TO DO:
Set down all of the records word for word.

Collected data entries
-=-=-=-=-

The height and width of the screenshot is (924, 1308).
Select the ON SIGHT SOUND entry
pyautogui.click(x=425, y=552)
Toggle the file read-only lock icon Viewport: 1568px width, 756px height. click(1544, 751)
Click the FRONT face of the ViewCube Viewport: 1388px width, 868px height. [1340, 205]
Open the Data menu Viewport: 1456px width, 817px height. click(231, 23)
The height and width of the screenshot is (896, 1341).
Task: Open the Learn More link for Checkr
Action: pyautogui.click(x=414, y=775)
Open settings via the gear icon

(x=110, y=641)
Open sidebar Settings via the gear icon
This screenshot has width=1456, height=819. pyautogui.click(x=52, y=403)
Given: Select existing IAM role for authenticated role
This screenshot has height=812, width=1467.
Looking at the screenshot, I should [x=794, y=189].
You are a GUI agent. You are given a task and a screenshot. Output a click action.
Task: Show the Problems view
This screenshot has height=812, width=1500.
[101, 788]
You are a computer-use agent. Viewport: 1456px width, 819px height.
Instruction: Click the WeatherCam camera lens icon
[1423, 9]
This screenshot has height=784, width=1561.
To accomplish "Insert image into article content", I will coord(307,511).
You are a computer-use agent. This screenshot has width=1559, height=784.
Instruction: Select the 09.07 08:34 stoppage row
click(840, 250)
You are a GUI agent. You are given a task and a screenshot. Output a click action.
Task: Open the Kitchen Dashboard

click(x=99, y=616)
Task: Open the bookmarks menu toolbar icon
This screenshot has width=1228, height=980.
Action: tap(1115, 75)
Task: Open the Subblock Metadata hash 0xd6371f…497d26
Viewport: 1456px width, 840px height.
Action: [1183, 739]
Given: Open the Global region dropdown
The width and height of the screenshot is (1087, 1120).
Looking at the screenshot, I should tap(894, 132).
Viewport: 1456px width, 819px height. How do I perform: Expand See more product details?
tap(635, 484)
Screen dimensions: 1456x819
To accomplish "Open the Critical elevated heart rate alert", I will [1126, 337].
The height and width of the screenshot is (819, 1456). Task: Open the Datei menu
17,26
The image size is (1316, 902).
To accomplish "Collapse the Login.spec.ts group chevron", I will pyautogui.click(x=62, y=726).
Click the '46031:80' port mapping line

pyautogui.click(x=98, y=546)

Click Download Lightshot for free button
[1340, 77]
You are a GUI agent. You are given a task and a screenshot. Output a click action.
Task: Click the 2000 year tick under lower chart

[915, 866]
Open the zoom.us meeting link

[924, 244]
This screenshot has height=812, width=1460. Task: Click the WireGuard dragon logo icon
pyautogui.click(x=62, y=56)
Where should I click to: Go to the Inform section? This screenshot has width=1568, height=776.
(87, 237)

-=-=-=-=-

EXERCISE OUTPUT:
The height and width of the screenshot is (924, 1308).
Select the ON SIGHT SOUND entry
pyautogui.click(x=425, y=552)
Toggle the file read-only lock icon Viewport: 1568px width, 756px height. click(1544, 751)
Click the FRONT face of the ViewCube Viewport: 1388px width, 868px height. [1340, 205]
Open the Data menu Viewport: 1456px width, 817px height. click(231, 23)
The height and width of the screenshot is (896, 1341).
Task: Open the Learn More link for Checkr
Action: pyautogui.click(x=414, y=775)
Open settings via the gear icon

(x=110, y=641)
Open sidebar Settings via the gear icon
This screenshot has width=1456, height=819. pyautogui.click(x=52, y=403)
Given: Select existing IAM role for authenticated role
This screenshot has height=812, width=1467.
Looking at the screenshot, I should [x=794, y=189].
You are a GUI agent. You are given a task and a screenshot. Output a click action.
Task: Show the Problems view
This screenshot has height=812, width=1500.
[101, 788]
You are a computer-use agent. Viewport: 1456px width, 819px height.
Instruction: Click the WeatherCam camera lens icon
[1423, 9]
This screenshot has height=784, width=1561.
To accomplish "Insert image into article content", I will coord(307,511).
You are a computer-use agent. This screenshot has width=1559, height=784.
Instruction: Select the 09.07 08:34 stoppage row
click(840, 250)
You are a GUI agent. You are given a task and a screenshot. Output a click action.
Task: Open the Kitchen Dashboard

click(x=99, y=616)
Task: Open the bookmarks menu toolbar icon
This screenshot has width=1228, height=980.
Action: tap(1115, 75)
Task: Open the Subblock Metadata hash 0xd6371f…497d26
Viewport: 1456px width, 840px height.
Action: [1183, 739]
Given: Open the Global region dropdown
The width and height of the screenshot is (1087, 1120).
Looking at the screenshot, I should tap(894, 132).
Viewport: 1456px width, 819px height. How do I perform: Expand See more product details?
tap(635, 484)
Screen dimensions: 1456x819
To accomplish "Open the Critical elevated heart rate alert", I will [1126, 337].
The height and width of the screenshot is (819, 1456). Task: Open the Datei menu
17,26
The image size is (1316, 902).
To accomplish "Collapse the Login.spec.ts group chevron", I will pyautogui.click(x=62, y=726).
Click the '46031:80' port mapping line

pyautogui.click(x=98, y=546)

Click Download Lightshot for free button
[1340, 77]
You are a GUI agent. You are given a task and a screenshot. Output a click action.
Task: Click the 2000 year tick under lower chart

[915, 866]
Open the zoom.us meeting link

[924, 244]
This screenshot has height=812, width=1460. Task: Click the WireGuard dragon logo icon
pyautogui.click(x=62, y=56)
Where should I click to: Go to the Inform section? This screenshot has width=1568, height=776.
(87, 237)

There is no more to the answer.